Strengths: The paper is well written and present with a nice flow to explain clearly its contributions for cross-domain shape similarity learning (i.e. image, sketch, 3D shape domains). It is interesting to see that the paper uses a GAN-based idea for texture information extraction and then generate a hard triplet for similarity measurement. The paper including figures are well-prepared that help me understand the difference between the proposed approach and prior works (even though it is not a complete summary)
Weaknesses: The paper introduces some practical applications based on popular adversarial tricks for cross-domain (2D to 3D) instance corresponding (i.e. retrieval, reconstruction). Though presented with a nice flow with the demonstration of some interesting experimental results, it lacks the significant intellectual merits to make this paper under the bar of NeurIPS venue. The paper should be well fit WACV as an application paper or 3DV where a more relevant audience will appreciate the efforts for cross-domain analysis. Some comments on the paper: The author only compares the performance with the image retrieval, but there are many studies about the sketch retrieval (e.g. Deep Correlated Holistic Metric Learning for Sketch-based 3D Shape Retrieval, ). I recommend the author to test the performance of sketch retrieval using the same way as the paper introduced. The input dataset is very similar to the data of 3D reconstruction, the author should explain the difference between them.

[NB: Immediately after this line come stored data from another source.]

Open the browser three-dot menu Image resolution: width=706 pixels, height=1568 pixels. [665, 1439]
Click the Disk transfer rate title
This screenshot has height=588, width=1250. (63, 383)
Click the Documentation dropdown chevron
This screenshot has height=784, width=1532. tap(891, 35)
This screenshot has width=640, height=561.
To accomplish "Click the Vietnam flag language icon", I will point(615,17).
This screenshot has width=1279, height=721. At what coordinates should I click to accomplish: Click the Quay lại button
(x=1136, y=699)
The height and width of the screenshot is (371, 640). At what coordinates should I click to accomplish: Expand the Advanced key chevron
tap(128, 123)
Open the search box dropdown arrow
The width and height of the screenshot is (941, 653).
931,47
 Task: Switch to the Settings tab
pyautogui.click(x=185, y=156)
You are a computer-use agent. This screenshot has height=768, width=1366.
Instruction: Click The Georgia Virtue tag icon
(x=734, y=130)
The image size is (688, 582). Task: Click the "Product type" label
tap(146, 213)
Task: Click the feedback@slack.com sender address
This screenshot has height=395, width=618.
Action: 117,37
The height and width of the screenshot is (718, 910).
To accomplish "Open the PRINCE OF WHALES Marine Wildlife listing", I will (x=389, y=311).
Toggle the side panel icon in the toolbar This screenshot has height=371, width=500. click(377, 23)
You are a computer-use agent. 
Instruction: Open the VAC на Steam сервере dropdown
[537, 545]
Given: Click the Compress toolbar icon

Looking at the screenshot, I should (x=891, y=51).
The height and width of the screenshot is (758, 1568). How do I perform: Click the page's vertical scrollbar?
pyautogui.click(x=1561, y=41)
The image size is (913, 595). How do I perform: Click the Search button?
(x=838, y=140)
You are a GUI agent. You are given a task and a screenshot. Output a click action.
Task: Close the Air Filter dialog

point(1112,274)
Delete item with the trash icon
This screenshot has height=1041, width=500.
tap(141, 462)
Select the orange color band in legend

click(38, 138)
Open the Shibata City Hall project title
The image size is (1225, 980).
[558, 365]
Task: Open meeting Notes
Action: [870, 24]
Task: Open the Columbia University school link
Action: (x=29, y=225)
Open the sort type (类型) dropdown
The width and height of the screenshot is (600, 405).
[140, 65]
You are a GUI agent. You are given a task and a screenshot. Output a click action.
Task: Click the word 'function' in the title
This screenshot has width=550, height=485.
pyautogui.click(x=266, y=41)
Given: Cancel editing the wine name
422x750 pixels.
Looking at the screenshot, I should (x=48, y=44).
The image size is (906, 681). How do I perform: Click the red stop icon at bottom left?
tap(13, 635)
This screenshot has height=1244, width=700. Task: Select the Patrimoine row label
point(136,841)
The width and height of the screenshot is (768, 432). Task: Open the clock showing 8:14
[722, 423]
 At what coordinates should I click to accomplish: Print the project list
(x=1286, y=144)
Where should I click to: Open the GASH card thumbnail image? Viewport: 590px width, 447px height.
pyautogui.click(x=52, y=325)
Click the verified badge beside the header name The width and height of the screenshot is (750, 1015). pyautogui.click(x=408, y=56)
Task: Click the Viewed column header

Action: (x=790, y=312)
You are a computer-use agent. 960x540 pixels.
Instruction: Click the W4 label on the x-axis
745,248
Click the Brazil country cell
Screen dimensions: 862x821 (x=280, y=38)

Relation to Prior Work: Yes the figure 1 helps a lot to highlight the difference
Additional Feedback: Post-rebuttal: I appreciate the authors' feedback and other reviewers' comments about this work. I agree that It is a good trick (generation of hard negative samples) to make the triplet network to focus on the shape of the input images other than the texture of the image during the similarity learning process. However, in general this method itself is an application of GAN to remove the texture of the shape. This is a fundamental application of GAN and widely used in many previous works, i.e. domain adaption/image-to-image translation. As suggested by other fellow reviewers ["Texture Fields: Learning Texture Representations in Function Space, ICCV 2019"], The similar idea is adding the Saliency Attention. We can also use GAN to mark the background and get the shape information. It is a fancy application but using gan for domain translation is not novel. In addition, on the triplet loss is also a very widely used structure for this task. I will slightly increase my score.